Institute of Global Health & Human Ecology

Second Author's Department

Institute of Global Health & Human Ecology

Third Author's Department

Public Policy & Administration Department

Fourth Author's Department

Institute of Global Health & Human Ecology

Document Type

Research Article

Publication Title

Healthcare (Basel, Switzerland)

Publication Date





BACKGROUND: Health equity is an important aspect of responsible governance. COVID-19 exposed existing shortfalls of Global Health Governance (GHG). A considerable amount of related literature is produced. This scoping review aims at mapping the present knowledge and at identifying research gaps.

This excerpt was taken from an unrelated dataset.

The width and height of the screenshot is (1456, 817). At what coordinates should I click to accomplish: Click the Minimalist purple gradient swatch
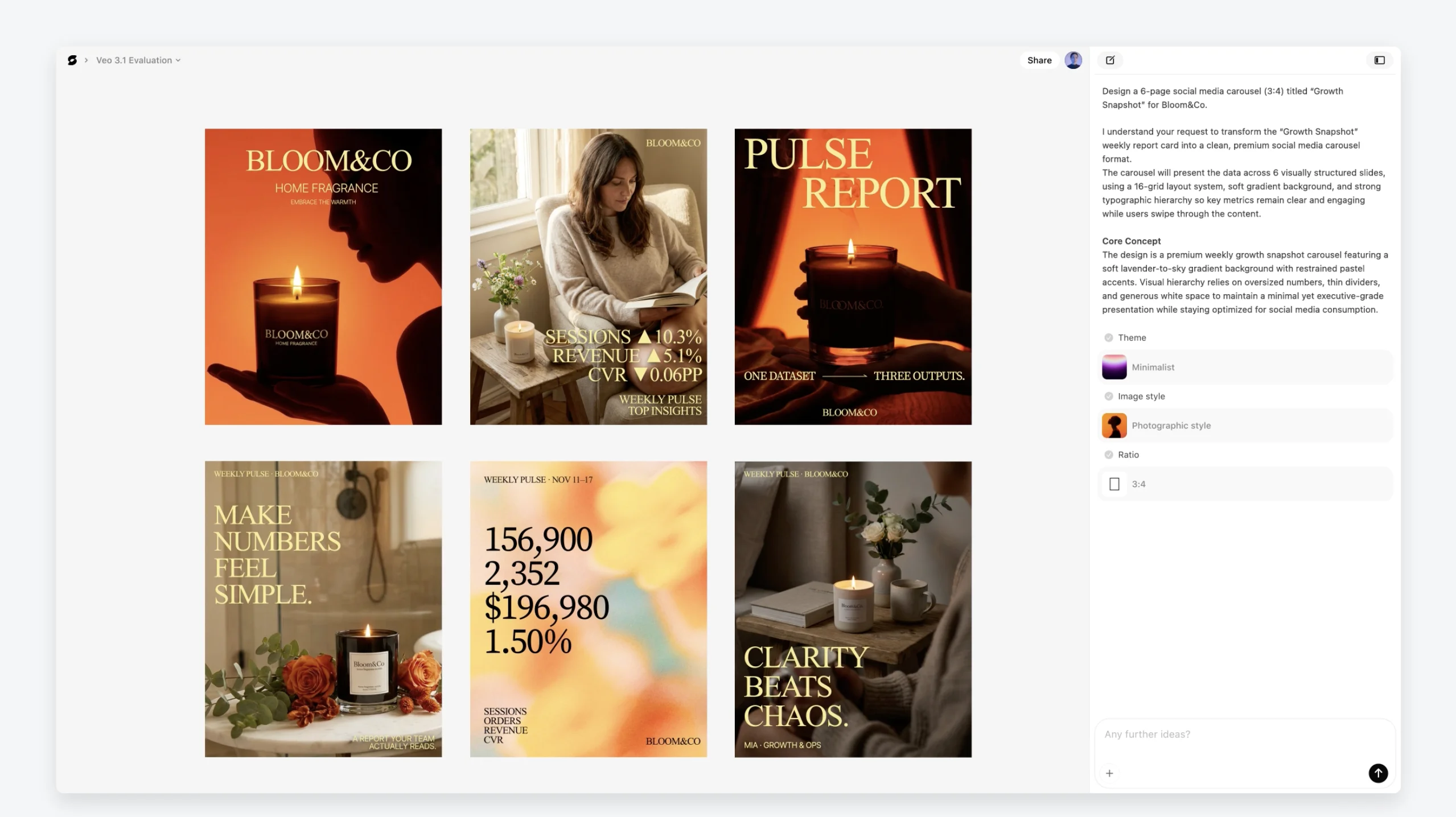pyautogui.click(x=1114, y=366)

METHODS: This scoping review is based on the Joanna Briggs Institute's guideline for standardized methods and PRISMA-ScR guidelines for reporting. Documents published from December 2019 to October 2021 were searched using PubMed, Scopus, Google Scholar, World cat, and WHO-Global Index Medicus. Two reviewers screened and reviewed eligible studies in three stages: duplicates identification and elimination, title and abstract screening, and full-text assessment. Data was charted and results were classified into conceptual categories. Analysis was done in three stages: open descriptive coding, focused thematic analysis, and frequency, commonality and significance analysis. RESULTS: forty-nine studies met the inclusion criteria. Areas of research were grouped into seven themes: "human rights and inequities", "solidarity, collaboration and partnership", "GHG structure change", "political and economic power and finance", "approaches to address inequity", "law and regulations", and "private investment and public-private partnerships (PPPs) in GHG". The highest number of papers were in the first theme, "human rights and inequities". However, the themes are interrelated. Authors who contributed to research were mostly affiliated to developed countries indicating a gap in knowledge and expertise in developing countries. CONCLUSION: Through this scoping review we found that the seven themes are interconnected. Disciplinary collaboration in research relating GHG to health inequities is solicited. Collaboration in research, information sharing, and research capacity development are in needed in developing countries.